START Dataset extract

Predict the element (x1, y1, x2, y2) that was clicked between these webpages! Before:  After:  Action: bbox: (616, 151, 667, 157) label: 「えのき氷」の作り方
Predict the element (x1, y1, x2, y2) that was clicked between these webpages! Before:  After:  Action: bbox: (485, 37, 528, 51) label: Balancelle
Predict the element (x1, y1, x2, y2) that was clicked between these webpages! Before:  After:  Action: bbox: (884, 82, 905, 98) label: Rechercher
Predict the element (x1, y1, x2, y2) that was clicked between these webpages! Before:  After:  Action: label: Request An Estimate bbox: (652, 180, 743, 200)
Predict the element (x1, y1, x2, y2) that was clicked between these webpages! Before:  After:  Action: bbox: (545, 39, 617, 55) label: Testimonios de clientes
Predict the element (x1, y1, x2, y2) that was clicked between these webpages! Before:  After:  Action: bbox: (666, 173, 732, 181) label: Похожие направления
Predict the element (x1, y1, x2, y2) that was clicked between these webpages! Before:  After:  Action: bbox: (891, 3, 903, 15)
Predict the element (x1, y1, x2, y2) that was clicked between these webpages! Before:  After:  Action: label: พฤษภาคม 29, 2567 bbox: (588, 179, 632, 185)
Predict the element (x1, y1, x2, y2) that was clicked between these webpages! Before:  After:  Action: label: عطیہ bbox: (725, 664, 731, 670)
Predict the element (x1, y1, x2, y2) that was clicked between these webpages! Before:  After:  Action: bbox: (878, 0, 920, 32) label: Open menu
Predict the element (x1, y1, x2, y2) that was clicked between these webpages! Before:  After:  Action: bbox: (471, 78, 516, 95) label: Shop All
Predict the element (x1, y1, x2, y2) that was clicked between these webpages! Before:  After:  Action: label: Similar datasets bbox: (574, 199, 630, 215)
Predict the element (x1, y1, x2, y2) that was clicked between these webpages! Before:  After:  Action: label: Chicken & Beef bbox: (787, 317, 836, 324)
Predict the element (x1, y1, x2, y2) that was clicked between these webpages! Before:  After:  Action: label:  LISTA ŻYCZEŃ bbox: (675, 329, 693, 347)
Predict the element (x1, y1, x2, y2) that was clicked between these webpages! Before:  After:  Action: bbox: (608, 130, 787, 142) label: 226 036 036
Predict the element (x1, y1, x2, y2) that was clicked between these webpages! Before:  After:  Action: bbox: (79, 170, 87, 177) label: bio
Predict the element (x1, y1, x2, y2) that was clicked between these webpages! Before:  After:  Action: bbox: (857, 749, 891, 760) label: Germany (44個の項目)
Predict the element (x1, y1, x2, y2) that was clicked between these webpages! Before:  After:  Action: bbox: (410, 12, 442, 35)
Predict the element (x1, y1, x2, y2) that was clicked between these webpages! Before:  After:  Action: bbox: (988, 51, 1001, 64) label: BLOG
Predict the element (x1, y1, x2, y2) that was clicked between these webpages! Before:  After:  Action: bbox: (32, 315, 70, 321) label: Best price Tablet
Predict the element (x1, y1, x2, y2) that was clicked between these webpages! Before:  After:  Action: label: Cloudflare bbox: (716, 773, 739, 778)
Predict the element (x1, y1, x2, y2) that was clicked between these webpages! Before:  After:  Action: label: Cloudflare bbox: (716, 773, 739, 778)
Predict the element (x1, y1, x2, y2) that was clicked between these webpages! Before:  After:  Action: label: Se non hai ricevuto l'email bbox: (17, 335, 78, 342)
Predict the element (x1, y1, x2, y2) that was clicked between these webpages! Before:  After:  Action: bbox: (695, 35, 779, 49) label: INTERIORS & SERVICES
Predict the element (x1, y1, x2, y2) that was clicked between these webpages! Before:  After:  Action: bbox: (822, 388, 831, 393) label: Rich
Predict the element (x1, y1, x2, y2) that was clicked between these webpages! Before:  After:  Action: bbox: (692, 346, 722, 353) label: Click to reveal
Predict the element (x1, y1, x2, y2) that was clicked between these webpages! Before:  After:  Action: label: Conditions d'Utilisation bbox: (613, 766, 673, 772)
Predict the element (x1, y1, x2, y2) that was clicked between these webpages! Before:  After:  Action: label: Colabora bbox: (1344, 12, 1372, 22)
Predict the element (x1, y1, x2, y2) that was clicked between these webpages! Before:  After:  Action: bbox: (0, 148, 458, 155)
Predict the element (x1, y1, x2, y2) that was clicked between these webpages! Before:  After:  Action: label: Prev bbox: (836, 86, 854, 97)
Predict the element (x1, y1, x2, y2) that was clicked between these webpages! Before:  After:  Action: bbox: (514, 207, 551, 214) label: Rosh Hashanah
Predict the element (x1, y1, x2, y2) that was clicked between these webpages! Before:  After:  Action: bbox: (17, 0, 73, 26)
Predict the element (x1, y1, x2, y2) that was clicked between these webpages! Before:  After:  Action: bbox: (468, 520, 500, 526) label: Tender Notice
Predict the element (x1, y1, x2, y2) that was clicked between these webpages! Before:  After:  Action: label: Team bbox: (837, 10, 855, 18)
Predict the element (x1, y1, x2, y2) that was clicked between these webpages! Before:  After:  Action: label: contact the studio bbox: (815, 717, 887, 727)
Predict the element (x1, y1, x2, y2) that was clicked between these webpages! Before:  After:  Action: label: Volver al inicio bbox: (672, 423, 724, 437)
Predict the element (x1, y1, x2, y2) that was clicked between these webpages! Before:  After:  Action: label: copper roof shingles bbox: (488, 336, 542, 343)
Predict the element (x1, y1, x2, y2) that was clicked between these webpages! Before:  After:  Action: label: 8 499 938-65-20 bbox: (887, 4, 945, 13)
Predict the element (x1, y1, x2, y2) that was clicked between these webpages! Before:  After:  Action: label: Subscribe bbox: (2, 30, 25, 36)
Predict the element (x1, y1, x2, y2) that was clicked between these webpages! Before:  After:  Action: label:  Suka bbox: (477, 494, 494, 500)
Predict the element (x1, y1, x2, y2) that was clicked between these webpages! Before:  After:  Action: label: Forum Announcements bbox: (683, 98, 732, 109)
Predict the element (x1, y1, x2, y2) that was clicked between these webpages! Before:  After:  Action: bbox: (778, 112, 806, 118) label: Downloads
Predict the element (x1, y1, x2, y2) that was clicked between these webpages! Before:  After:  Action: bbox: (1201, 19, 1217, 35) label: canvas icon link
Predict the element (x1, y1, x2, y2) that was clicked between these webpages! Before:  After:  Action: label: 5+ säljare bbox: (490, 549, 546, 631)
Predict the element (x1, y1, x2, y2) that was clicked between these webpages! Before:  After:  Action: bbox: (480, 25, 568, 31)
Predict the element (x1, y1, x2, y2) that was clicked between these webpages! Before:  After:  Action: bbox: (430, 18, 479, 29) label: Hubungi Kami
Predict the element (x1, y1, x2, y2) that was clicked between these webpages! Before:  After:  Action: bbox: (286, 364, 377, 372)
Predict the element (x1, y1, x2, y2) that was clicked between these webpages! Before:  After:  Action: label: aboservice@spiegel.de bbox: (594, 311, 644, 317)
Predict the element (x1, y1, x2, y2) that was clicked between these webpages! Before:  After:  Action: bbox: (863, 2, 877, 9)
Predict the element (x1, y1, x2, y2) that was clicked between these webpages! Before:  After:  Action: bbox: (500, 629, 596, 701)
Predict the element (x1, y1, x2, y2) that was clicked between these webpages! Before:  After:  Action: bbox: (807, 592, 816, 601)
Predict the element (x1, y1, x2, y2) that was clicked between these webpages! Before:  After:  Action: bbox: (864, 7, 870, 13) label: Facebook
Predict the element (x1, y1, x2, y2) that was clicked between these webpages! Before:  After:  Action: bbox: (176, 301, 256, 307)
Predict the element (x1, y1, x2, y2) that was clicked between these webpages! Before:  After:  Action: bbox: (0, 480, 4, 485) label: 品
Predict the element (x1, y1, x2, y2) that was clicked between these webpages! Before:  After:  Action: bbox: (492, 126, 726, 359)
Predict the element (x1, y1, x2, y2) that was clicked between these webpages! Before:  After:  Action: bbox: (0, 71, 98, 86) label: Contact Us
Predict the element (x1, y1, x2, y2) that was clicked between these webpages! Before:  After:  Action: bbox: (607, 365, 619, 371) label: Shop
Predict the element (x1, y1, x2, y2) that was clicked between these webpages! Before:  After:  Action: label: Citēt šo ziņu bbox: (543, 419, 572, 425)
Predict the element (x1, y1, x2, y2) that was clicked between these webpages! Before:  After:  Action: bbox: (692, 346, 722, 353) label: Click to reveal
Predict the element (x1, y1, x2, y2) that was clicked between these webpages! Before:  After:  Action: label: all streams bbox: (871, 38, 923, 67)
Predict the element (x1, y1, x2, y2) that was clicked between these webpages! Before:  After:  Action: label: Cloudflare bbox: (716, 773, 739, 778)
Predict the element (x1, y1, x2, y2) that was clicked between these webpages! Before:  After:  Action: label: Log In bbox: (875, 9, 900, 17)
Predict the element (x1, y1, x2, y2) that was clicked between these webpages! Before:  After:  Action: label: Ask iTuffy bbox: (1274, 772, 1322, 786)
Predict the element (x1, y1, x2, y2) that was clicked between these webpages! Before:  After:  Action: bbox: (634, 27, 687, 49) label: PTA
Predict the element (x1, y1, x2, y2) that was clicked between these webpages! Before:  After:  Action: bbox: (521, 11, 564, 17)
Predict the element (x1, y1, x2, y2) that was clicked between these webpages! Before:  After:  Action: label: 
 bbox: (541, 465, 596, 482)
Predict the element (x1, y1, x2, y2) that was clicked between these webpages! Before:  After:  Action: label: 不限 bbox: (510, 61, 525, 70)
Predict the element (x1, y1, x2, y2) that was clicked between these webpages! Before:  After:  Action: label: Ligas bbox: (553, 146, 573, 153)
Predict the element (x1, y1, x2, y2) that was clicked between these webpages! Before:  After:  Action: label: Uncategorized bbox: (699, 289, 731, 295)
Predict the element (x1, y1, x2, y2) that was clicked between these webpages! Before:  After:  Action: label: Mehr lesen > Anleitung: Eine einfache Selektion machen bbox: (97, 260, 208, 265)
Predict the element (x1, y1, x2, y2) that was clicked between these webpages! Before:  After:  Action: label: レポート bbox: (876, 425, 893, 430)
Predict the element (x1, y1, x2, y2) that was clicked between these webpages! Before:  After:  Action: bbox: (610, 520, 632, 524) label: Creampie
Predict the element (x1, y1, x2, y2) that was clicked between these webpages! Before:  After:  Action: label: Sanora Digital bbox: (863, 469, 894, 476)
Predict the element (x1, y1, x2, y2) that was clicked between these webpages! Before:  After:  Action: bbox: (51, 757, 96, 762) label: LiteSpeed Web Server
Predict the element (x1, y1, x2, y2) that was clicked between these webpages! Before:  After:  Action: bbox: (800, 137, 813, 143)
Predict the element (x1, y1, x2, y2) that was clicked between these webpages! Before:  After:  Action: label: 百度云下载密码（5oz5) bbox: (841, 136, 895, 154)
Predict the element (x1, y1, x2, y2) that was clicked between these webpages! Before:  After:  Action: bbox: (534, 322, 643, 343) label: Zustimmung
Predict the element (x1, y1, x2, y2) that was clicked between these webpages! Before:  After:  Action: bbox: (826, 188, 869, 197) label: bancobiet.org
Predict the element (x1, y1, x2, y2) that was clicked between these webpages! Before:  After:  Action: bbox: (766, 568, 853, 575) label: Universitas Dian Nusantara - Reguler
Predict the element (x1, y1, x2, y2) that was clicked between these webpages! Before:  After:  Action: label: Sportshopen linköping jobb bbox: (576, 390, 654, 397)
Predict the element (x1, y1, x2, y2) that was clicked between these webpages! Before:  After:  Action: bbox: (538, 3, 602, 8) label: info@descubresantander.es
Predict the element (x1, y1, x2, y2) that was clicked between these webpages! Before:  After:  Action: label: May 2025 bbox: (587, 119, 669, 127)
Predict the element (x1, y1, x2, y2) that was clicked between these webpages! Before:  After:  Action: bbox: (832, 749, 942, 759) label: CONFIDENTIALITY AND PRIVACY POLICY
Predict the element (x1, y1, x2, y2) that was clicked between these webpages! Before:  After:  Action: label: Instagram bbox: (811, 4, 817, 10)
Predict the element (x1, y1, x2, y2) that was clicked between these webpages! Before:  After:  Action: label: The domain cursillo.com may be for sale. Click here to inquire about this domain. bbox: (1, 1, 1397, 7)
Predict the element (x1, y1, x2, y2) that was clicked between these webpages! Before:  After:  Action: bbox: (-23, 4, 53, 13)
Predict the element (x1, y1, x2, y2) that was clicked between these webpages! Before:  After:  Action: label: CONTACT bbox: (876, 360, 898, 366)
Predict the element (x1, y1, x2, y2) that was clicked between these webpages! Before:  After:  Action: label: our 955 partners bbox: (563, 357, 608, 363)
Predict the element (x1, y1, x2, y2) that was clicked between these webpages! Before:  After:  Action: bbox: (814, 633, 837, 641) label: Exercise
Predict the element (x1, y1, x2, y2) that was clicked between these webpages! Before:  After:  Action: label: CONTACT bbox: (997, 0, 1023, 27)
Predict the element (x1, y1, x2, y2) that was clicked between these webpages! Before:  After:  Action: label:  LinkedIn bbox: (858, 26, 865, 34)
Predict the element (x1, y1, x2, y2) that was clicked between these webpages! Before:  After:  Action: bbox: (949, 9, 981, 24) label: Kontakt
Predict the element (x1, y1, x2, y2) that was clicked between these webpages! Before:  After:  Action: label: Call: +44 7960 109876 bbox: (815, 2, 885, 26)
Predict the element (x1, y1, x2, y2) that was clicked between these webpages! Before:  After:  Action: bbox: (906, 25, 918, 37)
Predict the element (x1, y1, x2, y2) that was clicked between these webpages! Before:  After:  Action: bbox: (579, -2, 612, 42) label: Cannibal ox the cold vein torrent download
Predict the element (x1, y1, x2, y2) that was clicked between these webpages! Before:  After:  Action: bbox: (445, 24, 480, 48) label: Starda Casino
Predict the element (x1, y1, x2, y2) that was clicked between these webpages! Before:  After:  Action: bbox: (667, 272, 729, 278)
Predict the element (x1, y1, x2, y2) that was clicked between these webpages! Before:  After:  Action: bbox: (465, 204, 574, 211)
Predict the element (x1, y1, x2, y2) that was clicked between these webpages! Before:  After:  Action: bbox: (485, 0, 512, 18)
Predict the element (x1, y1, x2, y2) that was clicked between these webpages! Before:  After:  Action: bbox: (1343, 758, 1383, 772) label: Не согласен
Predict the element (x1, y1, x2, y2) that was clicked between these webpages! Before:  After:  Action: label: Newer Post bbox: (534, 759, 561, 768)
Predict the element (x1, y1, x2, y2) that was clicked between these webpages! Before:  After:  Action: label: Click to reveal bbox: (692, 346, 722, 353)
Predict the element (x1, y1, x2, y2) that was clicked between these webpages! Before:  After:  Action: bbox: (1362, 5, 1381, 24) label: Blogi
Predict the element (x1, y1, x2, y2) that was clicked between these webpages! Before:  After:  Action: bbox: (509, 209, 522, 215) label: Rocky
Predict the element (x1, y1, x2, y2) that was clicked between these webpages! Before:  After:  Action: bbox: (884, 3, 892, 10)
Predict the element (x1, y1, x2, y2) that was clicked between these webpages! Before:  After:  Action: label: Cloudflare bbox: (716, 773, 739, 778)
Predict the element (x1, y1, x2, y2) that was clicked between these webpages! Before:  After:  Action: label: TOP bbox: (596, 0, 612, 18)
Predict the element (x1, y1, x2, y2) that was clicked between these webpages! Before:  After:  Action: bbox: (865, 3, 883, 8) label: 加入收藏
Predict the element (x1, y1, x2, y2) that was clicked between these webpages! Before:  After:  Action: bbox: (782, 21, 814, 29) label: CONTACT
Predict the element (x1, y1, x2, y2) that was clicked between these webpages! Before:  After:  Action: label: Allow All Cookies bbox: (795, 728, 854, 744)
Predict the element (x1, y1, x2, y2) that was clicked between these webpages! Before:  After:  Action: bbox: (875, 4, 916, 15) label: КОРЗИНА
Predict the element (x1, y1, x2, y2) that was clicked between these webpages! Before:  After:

END Dataset extract

▶ **What is required**
Give the lines from the one containing "137, 813, 143)" up to and including the one containing "343) label: Zustimmung" as a JSON list of strings, one string per line, leaving out any blank lines.

▶ **Solution for this exercise**
[
  "Predict the element (x1, y1, x2, y2) that was clicked between these webpages! Before:  After:  Action: bbox: (800, 137, 813, 143)",
  "Predict the element (x1, y1, x2, y2) that was clicked between these webpages! Before:  After:  Action: label: 百度云下载密码（5oz5) bbox: (841, 136, 895, 154)",
  "Predict the element (x1, y1, x2, y2) that was clicked between these webpages! Before:  After:  Action: bbox: (534, 322, 643, 343) label: Zustimmung"
]